The range of characters—aliens, bigfoot look-alikes, cloud readers, floating girls—lends itself to satire, creating a new mythology out of crises of faith. Most importantly, though, these stories are fun.
~Brenna Dixon, for Ploughshares blog

The extent of Dr. John Henry Fleming’s literary range is unmistakable…a highly commendable collection of literary short fiction.
~Karen Winters Schwartz for New York Journal of Books

Fans of George Saunders or Donald Barthelme will (not might;will) enjoy John Henry Fleming’s Songs for the Deaf….  Story by story, Fleming presents 11 miniature worlds, none linked to the other by anything but the assuredness of his telling.
~Jessica Bryce Young for Orlando Weekly

The eleven short stories in Songs for the Deaf … will take you on a journey of emotionally stimulating events.
~Jim Liston for San Francisco Book Review and Tulsa Book Review

Like the cloud reader, Fleming tells stories with the clarity and deference of a skilled interpreter, a fluent conduit for what the disenfranchised characters have to say for themselves. His stories read like modern-day folk tales that have only now been discovered and transcribed. At its offbeat heart, this is a collection of stories about convictions. Certainty, especially in one’s exceptional self, is a rare but priceless currency. “The world has unlimited powers to conceal and confuse,” observes the cloud reader. But refreshingly, there are things that the characters in Fleming’s stories find more valuable than ordinary acceptance. And there are stories, like “Songs for the Deaf,” that help ordinary people like us find them too.
~Sarah Suksiri for Necessary Fiction

There is something here for everyone. Fleming’s characters vary in scope from celestial beings with curious quirks or powers, to humans navigating their own relatable travails.
~Vicki Entreken for Prick of the Spindle

These modern stories seem to come alive on the page through the scribe of a forgotten race.
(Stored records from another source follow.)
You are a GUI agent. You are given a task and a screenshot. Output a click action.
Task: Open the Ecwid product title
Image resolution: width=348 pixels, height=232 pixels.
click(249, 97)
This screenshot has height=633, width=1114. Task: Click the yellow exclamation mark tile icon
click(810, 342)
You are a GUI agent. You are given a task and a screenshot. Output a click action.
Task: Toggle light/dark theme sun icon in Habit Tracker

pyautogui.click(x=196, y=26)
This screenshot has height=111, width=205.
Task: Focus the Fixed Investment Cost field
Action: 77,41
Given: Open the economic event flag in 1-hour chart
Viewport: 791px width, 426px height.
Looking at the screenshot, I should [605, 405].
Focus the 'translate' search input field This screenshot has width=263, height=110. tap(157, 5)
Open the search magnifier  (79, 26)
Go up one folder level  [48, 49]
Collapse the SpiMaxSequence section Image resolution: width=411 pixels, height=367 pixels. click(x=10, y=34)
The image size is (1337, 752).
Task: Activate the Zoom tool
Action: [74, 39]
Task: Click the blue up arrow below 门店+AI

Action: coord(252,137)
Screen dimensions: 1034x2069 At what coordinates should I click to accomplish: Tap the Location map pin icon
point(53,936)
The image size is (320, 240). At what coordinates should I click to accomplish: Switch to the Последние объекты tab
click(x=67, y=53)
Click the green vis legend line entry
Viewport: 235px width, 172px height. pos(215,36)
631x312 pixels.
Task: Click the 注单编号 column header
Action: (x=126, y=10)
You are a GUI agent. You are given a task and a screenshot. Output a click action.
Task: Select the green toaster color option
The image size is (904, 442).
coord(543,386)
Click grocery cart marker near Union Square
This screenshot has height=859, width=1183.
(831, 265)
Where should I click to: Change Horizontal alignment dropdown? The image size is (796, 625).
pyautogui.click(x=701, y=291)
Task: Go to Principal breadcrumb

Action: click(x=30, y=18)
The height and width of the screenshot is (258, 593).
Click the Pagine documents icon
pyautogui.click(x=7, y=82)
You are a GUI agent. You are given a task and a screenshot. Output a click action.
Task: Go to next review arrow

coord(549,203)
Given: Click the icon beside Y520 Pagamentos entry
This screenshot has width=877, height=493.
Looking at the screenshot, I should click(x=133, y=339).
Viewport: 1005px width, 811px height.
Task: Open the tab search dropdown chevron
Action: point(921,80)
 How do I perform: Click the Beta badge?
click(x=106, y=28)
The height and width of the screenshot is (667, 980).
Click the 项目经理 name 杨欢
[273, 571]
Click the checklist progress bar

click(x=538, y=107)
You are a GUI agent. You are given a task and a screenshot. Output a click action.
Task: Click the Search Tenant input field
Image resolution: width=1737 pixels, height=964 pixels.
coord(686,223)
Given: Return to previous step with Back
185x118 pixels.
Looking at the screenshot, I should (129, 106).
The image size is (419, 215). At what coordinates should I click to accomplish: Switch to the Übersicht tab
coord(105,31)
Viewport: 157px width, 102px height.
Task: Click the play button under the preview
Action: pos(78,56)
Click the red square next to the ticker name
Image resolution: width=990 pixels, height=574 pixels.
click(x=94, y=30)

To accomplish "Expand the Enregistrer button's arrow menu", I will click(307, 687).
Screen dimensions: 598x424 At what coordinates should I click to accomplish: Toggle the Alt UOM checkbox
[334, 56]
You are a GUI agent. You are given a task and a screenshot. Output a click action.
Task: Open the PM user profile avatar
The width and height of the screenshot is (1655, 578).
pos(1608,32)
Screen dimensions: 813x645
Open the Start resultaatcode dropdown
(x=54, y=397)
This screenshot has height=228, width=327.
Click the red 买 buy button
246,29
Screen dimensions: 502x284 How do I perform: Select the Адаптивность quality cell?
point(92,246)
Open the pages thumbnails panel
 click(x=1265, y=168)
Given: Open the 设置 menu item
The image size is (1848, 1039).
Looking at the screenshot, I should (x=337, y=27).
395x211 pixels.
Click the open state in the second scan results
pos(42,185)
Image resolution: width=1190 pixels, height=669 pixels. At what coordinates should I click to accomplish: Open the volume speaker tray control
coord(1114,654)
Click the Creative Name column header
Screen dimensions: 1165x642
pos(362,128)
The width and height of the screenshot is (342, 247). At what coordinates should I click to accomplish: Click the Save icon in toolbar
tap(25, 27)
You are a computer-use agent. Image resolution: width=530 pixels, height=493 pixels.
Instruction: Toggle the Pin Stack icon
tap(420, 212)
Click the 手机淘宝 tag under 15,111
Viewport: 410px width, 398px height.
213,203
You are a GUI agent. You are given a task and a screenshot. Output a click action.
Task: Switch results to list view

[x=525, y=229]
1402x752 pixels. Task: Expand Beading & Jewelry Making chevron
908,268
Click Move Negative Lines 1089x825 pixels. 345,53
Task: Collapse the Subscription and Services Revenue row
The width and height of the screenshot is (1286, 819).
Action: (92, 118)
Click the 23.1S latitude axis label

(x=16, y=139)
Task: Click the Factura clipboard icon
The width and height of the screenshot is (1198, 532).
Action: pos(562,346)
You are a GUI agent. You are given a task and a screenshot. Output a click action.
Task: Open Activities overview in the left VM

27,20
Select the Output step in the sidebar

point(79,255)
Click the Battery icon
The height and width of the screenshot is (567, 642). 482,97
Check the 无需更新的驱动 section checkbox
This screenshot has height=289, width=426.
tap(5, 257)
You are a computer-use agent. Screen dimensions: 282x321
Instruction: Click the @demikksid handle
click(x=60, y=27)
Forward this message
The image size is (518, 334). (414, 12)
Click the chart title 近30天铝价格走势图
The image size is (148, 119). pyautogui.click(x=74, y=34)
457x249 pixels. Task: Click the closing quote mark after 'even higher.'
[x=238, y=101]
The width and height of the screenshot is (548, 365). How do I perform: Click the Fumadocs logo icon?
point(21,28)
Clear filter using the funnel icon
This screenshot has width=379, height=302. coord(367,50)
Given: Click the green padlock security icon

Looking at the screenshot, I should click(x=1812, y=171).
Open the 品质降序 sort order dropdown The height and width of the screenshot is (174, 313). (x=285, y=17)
Through Fleming’s mastery of storytelling and poetic prose style, the reader is immersed in a wonderful world of wit and imagination straddling misfortune and comedy….  With each story, a reader begins to feel a thread that binds them all together in a marvelous tapestry of hope, love, and the human spirit.
~B.A. Varghese for Prick of the Spindle

Fleming is a whimsical, imaginative, often funny writer, but even his most outlandish stories can sneak up on you with insight into the human condition.
~Colette Bancroft for The Tampa Bay Times

A strong absurdist streak runs throughout the book, but the 11 stories presented here are never silly, trite or formulaic.  Instead, Fleming approaches his topics with an eye toward the modern fable, crafting tales that resonate with the mythic quality of stories passed on from generation to generation….  Fleming’s unpretentious, fluid prose offers much to admire.  His nimble wordplay, sharp dialogue and just-right metaphors are a few of the obvious pleasures; however, careful readers will appreciate the subtle symbolic choices the author makes, often framing diametric opposites in ways that give his stories extra resonance….  Fleming’s profoundly sympathetic characters may exist on the fringe of the everyday, but he never marginalizes or reduces them to two-dimensional stereotypes.  They are us, with all our flaws and foibles, and then some.
~Mike Winter for The Tampa Tribune

Fleming’s fanciful works read like campfire tales from the state’s coolest scout leader.
~Jake Cline for The Sun Sentinel

Fleming’s mastery makes believers of us.